Acta Musicologica is indexed and abstracted in bibliographic services and databases used by researchers at the British Library, the National Library of Australia, the Deutsche Nationalbibliothek, and the Bibliothèque nationale de France. It appears in indexes such as RILM Abstracts of Music Literature, Arts & Humanities Citation Index, Scopus, and library catalogues linked to the WorldCat union catalogue. The journal is catalogued by national bibliographic agencies including the Library of Congress, the Austrian National Library, and the Swiss National Library, and its metadata is harvested by platforms associated with projects like Europeana and the Digital Public Library of America.
Contributions have included archival discoveries related to manuscripts in the collections of the Sächsische Landesbibliothek, analytical formulations engaging with theories from scholars associated with the Vienna School and the Frankfurt School, and historiographical essays on repertories studied at the Conservatorio di Milano and the Royal Conservatory of The Hague. Seminal articles addressed topics connected to figures such as Heinrich Schenker, Hermann Abert, Carl Dahlhaus, Leo Schrade, Susanne Ziegler, and Charles Burney, and editions published in the journal have been used by performers linked to institutions like the Berlin Philharmonic, the Vienna Philharmonic, and the Royal Concertgebouw Orchestra.

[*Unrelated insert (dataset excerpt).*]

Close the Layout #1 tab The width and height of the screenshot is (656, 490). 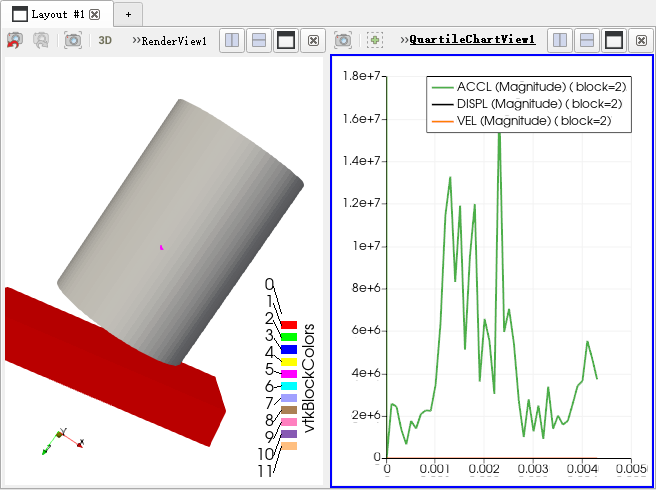[94, 14]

Scholars at the Institute for Advanced Study, the Max Planck Institute for Empirical Aesthetics, and university departments such as the University of Chicago Department of Music have cited the journal in work on source criticism, editorial method, and music historiography. The journal has influenced curricula at conservatories including the Conservatoire de Paris and the Royal College of Music and informed digital humanities initiatives at the Stanford University Libraries and the Oxford e-Research Centre. Debates that appeared in its pages intersected with conferences organized by the International Musicological Society, symposia at the Bibliothèque nationale de France, and panels at the American Musicological Society, shaping practices in musicological research and archival access.